* _YOUR ASSIGNMENT_:
Nothing below is to be printed except the lines between the line holding "Open WhatsApp from the Windows taskbar" and the line holding "Open Project_3.java in Package Explorer", inclusive, each exactly as it appears.

Pixel coordinate grounding data
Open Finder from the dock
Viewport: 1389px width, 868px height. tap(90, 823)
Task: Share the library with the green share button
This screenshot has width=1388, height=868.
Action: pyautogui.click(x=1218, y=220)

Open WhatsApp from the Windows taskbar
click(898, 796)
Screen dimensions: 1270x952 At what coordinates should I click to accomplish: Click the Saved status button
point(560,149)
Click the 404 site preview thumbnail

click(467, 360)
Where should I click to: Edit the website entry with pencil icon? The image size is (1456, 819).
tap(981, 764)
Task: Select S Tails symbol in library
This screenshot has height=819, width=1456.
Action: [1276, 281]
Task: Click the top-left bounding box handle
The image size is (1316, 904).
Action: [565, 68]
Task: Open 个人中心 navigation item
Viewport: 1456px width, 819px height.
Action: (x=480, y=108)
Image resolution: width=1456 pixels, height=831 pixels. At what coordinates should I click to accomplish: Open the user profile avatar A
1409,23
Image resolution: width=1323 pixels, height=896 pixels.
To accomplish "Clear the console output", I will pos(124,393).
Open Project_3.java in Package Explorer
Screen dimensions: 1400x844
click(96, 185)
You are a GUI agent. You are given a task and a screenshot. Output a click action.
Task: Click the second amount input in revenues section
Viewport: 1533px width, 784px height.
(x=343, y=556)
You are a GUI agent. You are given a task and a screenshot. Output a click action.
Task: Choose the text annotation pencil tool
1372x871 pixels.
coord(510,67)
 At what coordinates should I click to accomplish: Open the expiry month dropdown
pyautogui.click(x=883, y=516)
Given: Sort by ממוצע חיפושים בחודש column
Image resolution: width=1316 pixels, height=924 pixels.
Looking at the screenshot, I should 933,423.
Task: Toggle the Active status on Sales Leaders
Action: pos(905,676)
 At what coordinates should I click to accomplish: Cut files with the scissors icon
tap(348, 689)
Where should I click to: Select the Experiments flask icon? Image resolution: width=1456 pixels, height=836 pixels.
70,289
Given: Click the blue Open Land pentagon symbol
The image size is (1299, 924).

* _YOUR SOLUTION_:
Open WhatsApp from the Windows taskbar
click(898, 796)
Screen dimensions: 1270x952 At what coordinates should I click to accomplish: Click the Saved status button
point(560,149)
Click the 404 site preview thumbnail

click(467, 360)
Where should I click to: Edit the website entry with pencil icon? The image size is (1456, 819).
tap(981, 764)
Task: Select S Tails symbol in library
This screenshot has height=819, width=1456.
Action: [1276, 281]
Task: Click the top-left bounding box handle
The image size is (1316, 904).
Action: [565, 68]
Task: Open 个人中心 navigation item
Viewport: 1456px width, 819px height.
Action: (x=480, y=108)
Image resolution: width=1456 pixels, height=831 pixels. At what coordinates should I click to accomplish: Open the user profile avatar A
1409,23
Image resolution: width=1323 pixels, height=896 pixels.
To accomplish "Clear the console output", I will pos(124,393).
Open Project_3.java in Package Explorer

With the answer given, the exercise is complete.